Tuesday, 11 December 2012

PROPAGATION TECHNIQUES IN SMALL CARDAMOM
 
S.J.Ankegowda and Biju C.N.
Indian Institute of Spices Research,
Cardamom Research Centre,
Appangala,
 Heravanadu Post,
Madikeri 571 201, Karnataka.

 
Small cardamom (Elettaria cardamomum Maton), the exquisite member of spice family, Zingiberaceae originated in the evergreen expanse of Western Ghats. The spice endowed with its alluring qualities is appropriately acknowledged as “Queen of Spices”. Several varieties with superior quality traits for high yield, resistant to pests and diseases have been evolved through selection and hybridization process and being widely accepted among the farming community across the cardamom growing regions. Effective transfer of these desirable traits to the next generation without any dilution of the genetic fidelity and also to produce ample quantity of quality planting materials to cater needs of the farmers, appropriate methods of propagation need to be adopted. Cardamom is generally propagated by seeds and suckers (vegetative/clonal propagation). However, being a cross pollinated crop, considerable variation is observed in the seedling progenies and the seedlings may not possess all the qualities of the mother plant. Hence, vegetative propagation is normally adopted for mass multiplication of elite clones and also to maintain the genetic purity.

Seed propagation

Different steps involved in raising nurseries using seed material are given below:

Primary nursery

Selection of nursery site:
 
Gentle sloppy area, preferably adjacent to a perennial water source is suitable for raising the nurseries. Initially, the selected area is prepared by removing all existing vegetation, stumps, roots, stones etc. In the cleared area, beds are prepared with one meter width, 20 cm height and desirable length, generally six meters. Jungle top soil is spread to a thickness of two to three cm on the beds.

Selection of seeds:

Seeds should be collected from vigorously growing high yielding plants with well formed compact panicles and well ripened capsules. The plants should be free from the infestation of pests and diseases. Number of flowering branches produced on the panicles, percentage of fruit set and number of seeds per capsule are given due consideration while selecting the mother plants for collection of seed material. Apart from these desirable attributes, the mother clump should also have more number of tillers (shoots) per plant. On an average, one kg fruits contain 900-1000 capsules and 10-15 seeds per capsule. On an average, one kg of seed capsules is required to produce 3000-5000 seedlings and half kg seed capsules are sufficient to produce seedlings for an area of one acre. Seeds are collected from fully ripened capsules, preferably from second or third round of harvest during September. The seeds are either washed in water and sown immediately or mixed with wood ash and dried for two to nine days before sowing. Immediate sowing of seeds produces good results and is also the widely accepted method. After harvesting, the extracted seeds are immersed in water to separate immature and degenerated seeds. The seeds are then thoroughly washed with water to remove mucilaginous coating covering the seeds. After draining out water, the seeds are mixed with wood ash and dried under shade.
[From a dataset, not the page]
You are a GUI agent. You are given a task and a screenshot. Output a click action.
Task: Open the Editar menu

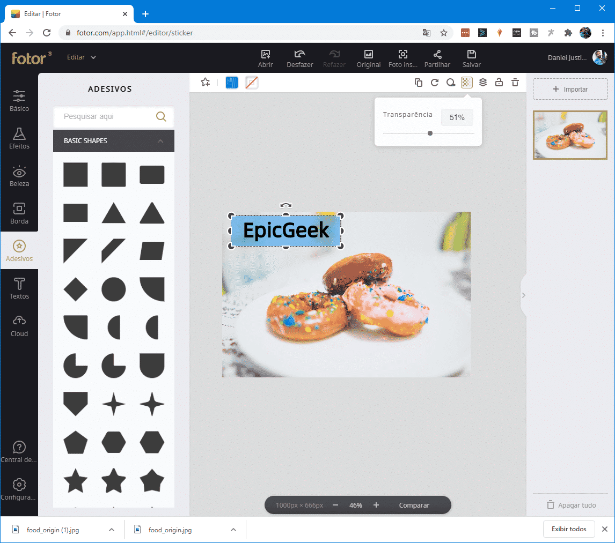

The seeds which are sown immediately after harvest germinate early and uniformly. The seedlings will be ready for transplanting 10 months after sowing. The ideal sowing season is reported to be November - January for Kerala and Tamil Nadu and September for Karnataka.

Pre-sowing treatments of seeds:

Cardamom seeds posses a hard seed coat, which delays its germination. Studies have been undertaken to evaluate the effect of pre-sowing treatments to enhance germination percentage (Table 1).

Table 1.
Effect of acid treatment on seed germination of cardamom
Treatment
Mode
Duration
Germination percentage
(increase or decrease over control)
Con. Nitric acid
Soaking
five minutes
nine per cent increase
Conc. Hydrochloric acid
Soaking
five minutes
Increased germination
25 per cent Nitric acid
Soaking
10 minutes
55 per cent increase (fresh seeds) 25 per cent increase (six to eight months old seeds)
25 per cent Acetic acid 25 per cent Hydrochloric acid 25 per cent Nitric acid
Soaking
10 minutes
90 per cent germination
Acetone
Soaking
10 minutes
Increased germination

 
Soaking cardamom seeds in dilute or concentrated acids for 5-10 minutes increases the germination percentage to a considerable extent. In addition, soaking seeds in solutions of gibberelic acid (GA3) and ethrel enhances germination significantly.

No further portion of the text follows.